▸ **Items from a data source**
┄┄┄┄┄┄┄┄┄┄

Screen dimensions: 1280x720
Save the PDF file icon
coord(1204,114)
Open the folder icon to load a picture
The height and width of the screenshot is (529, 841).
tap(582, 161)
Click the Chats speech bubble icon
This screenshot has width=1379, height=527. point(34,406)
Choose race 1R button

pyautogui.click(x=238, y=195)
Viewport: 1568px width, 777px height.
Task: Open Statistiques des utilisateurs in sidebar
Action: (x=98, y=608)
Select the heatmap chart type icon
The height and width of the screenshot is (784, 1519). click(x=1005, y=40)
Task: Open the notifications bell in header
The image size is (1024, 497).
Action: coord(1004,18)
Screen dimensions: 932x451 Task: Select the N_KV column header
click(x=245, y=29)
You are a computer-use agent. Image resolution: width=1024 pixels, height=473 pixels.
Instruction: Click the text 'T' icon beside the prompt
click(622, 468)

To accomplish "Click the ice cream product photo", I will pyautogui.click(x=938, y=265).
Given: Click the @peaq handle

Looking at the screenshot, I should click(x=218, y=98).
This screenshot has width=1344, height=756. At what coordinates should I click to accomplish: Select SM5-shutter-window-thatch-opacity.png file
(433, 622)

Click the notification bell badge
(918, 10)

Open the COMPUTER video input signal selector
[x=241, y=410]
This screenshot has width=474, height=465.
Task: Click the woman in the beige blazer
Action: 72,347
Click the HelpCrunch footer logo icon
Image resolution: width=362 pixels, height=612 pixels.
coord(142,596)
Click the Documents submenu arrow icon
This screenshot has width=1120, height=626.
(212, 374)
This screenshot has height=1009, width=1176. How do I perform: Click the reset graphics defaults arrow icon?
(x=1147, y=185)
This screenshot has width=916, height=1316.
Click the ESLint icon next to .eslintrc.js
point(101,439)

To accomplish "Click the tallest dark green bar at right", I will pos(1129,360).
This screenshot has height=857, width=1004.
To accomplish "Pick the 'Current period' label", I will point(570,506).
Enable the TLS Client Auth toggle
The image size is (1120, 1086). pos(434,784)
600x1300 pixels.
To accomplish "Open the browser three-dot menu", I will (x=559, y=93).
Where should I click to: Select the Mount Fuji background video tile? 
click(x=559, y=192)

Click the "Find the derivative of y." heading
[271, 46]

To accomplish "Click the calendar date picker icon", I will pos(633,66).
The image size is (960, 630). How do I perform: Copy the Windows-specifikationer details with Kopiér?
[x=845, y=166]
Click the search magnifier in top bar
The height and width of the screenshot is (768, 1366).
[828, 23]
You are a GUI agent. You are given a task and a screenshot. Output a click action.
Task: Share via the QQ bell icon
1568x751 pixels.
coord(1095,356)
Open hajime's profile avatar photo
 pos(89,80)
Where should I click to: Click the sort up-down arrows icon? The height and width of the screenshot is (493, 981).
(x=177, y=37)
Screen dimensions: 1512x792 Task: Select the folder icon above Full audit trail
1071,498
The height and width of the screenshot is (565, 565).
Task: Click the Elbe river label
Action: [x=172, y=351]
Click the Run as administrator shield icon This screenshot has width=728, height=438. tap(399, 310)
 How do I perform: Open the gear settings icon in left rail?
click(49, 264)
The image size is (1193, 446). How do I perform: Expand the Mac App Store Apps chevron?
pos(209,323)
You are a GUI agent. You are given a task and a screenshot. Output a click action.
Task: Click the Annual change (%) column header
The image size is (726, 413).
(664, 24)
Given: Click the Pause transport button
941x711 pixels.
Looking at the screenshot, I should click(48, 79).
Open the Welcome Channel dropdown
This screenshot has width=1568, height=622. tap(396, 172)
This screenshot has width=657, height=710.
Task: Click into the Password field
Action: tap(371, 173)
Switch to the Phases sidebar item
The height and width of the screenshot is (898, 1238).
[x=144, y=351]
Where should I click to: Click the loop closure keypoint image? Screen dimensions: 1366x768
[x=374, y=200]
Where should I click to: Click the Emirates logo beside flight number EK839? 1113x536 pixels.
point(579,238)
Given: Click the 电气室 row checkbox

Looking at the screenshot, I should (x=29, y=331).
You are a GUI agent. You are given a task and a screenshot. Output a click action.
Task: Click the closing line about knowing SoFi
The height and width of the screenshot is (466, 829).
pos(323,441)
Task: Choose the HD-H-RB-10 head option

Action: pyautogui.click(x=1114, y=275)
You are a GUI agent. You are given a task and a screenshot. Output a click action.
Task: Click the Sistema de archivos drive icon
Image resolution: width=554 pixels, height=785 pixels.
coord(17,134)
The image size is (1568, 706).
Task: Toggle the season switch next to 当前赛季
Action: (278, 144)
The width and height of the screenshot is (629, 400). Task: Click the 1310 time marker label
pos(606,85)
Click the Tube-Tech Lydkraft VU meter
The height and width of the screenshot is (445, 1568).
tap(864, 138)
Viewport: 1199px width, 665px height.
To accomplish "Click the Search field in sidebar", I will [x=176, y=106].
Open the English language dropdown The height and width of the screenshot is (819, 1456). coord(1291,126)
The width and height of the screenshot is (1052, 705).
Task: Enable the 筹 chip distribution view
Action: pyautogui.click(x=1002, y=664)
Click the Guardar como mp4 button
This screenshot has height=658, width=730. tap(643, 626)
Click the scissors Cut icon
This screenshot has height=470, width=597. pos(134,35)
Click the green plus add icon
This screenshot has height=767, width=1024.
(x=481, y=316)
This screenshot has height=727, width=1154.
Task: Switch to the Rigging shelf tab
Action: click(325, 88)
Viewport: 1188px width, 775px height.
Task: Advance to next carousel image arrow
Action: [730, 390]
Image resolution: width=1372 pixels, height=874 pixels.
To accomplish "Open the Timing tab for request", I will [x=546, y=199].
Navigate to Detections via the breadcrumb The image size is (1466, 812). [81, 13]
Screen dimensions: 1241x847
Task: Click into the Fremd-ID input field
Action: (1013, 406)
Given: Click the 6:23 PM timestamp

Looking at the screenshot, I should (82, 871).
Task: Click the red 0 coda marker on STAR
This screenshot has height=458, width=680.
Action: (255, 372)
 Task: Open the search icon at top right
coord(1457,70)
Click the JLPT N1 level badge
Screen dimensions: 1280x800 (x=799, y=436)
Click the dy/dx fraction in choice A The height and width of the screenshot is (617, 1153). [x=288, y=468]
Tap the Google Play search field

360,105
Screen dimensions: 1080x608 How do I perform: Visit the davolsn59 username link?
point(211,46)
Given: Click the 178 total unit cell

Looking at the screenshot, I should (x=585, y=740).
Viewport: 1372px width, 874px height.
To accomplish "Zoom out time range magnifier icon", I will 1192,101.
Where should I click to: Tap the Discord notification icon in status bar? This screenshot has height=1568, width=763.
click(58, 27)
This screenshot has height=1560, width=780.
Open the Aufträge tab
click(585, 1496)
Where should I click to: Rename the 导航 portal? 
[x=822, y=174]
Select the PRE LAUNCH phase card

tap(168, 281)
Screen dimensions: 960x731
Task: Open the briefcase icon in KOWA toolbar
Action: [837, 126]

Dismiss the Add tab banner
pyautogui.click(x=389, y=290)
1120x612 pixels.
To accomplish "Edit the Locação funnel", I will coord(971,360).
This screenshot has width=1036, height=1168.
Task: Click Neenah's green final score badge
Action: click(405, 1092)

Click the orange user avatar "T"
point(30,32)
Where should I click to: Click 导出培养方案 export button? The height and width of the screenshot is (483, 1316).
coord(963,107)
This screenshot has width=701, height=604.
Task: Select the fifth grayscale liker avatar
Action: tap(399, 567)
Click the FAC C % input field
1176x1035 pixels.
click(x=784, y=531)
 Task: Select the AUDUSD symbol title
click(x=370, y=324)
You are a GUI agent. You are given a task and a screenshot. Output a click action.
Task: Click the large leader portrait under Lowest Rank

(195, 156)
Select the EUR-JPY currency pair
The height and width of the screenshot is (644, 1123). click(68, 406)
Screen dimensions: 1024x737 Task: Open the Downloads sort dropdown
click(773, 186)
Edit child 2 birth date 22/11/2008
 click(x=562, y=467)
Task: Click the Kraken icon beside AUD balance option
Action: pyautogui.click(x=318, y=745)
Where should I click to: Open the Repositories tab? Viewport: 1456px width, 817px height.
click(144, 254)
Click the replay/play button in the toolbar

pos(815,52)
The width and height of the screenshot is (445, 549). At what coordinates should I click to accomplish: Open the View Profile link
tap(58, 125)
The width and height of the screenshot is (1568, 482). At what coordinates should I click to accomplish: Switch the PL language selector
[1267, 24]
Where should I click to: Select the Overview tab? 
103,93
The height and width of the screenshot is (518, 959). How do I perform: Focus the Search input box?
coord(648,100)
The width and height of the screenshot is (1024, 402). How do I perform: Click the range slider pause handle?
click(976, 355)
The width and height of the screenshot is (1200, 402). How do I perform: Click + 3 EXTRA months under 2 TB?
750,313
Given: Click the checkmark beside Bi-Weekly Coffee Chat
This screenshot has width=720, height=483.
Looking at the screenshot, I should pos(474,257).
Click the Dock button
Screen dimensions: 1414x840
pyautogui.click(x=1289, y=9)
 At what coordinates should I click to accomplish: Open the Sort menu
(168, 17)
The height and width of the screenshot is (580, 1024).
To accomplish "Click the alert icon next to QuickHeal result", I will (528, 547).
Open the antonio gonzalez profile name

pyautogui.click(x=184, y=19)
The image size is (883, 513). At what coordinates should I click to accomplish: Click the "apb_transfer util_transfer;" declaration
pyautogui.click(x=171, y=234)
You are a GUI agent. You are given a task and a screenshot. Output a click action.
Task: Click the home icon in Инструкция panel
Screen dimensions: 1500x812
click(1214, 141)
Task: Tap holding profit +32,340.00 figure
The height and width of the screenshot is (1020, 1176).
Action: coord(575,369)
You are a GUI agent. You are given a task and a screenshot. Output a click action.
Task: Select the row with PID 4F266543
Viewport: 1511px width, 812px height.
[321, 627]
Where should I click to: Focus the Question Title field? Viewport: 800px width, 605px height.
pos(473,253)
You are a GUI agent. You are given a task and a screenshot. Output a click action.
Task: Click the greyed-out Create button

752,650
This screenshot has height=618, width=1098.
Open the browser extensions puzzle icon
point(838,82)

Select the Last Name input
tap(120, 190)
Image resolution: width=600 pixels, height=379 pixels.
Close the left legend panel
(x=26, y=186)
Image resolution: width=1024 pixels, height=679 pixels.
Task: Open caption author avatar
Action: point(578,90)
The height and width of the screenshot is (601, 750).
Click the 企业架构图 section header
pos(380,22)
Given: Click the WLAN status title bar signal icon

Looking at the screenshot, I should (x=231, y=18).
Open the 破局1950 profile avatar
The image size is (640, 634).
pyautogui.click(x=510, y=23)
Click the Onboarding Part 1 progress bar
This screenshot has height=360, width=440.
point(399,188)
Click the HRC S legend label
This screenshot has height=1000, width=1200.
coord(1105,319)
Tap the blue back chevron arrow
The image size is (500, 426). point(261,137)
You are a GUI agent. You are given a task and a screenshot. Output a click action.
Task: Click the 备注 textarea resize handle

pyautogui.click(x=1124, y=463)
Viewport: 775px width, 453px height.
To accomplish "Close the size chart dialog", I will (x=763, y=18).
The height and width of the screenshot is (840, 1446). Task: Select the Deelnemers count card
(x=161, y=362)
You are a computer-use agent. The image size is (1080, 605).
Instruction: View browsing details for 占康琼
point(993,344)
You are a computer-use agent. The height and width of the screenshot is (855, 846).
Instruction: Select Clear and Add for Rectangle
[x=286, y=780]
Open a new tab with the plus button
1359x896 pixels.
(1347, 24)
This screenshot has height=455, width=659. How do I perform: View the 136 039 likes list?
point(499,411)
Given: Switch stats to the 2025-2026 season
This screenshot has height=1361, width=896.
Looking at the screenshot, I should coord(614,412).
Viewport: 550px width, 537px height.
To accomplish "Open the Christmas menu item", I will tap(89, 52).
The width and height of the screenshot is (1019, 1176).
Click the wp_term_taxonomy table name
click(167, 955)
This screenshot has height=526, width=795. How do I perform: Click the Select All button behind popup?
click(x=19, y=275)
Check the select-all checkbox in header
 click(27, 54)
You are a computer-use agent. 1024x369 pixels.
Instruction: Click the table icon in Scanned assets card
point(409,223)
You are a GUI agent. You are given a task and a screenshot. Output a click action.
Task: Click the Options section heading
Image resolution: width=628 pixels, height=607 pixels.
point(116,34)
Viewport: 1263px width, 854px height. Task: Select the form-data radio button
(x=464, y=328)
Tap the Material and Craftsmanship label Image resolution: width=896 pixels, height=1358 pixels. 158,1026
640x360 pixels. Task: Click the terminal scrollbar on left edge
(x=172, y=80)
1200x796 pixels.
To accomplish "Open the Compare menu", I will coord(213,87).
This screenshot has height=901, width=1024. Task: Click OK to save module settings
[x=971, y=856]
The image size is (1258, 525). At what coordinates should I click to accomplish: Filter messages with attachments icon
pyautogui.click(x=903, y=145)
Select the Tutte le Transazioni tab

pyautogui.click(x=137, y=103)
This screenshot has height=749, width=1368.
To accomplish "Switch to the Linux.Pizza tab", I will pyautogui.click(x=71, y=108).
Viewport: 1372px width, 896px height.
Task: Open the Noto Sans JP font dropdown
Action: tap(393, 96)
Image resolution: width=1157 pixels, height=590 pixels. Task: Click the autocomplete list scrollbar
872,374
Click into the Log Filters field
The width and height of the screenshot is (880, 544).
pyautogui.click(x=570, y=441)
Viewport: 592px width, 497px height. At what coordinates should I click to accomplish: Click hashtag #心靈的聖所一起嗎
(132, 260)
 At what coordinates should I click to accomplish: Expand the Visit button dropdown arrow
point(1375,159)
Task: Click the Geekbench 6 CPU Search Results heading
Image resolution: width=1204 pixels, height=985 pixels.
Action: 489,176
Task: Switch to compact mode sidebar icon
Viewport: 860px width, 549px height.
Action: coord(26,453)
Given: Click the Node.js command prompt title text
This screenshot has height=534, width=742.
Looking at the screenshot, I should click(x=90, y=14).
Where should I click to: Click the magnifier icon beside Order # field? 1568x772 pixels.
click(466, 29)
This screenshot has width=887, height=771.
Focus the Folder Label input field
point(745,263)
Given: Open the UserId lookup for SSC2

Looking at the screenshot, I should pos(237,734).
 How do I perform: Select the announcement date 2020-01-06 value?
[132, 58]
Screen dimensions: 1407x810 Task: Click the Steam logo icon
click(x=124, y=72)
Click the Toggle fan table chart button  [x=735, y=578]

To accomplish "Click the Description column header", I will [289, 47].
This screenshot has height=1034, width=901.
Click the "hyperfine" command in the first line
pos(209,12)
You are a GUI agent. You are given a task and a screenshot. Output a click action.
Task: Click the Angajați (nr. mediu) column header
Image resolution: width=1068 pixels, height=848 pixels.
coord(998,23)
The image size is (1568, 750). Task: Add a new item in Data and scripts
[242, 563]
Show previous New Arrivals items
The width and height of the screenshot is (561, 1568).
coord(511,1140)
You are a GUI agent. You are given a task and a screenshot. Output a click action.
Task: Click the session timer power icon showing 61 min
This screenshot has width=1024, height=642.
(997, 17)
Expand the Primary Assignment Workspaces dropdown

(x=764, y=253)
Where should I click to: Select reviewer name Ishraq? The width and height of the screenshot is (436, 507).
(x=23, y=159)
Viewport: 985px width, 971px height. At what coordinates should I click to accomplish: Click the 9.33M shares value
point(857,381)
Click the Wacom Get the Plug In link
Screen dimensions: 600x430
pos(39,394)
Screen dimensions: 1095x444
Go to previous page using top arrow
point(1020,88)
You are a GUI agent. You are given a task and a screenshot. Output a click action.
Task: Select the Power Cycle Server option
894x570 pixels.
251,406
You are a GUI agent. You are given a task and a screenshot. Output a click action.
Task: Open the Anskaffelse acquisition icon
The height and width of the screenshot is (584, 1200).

┄┄┄┄┄┄┄┄┄┄

▸ **TASK DESCRIPTION**
Could you restate word for word the lines above, from the one that contains "How do I perform: Open" through the one that contains "Given: Click the Pause transport button", and no others?

▸ **EXERCISE SOLUTION**
 How do I perform: Open the gear settings icon in left rail?
click(49, 264)
The image size is (1193, 446). How do I perform: Expand the Mac App Store Apps chevron?
pos(209,323)
You are a GUI agent. You are given a task and a screenshot. Output a click action.
Task: Click the Annual change (%) column header
The image size is (726, 413).
(664, 24)
Given: Click the Pause transport button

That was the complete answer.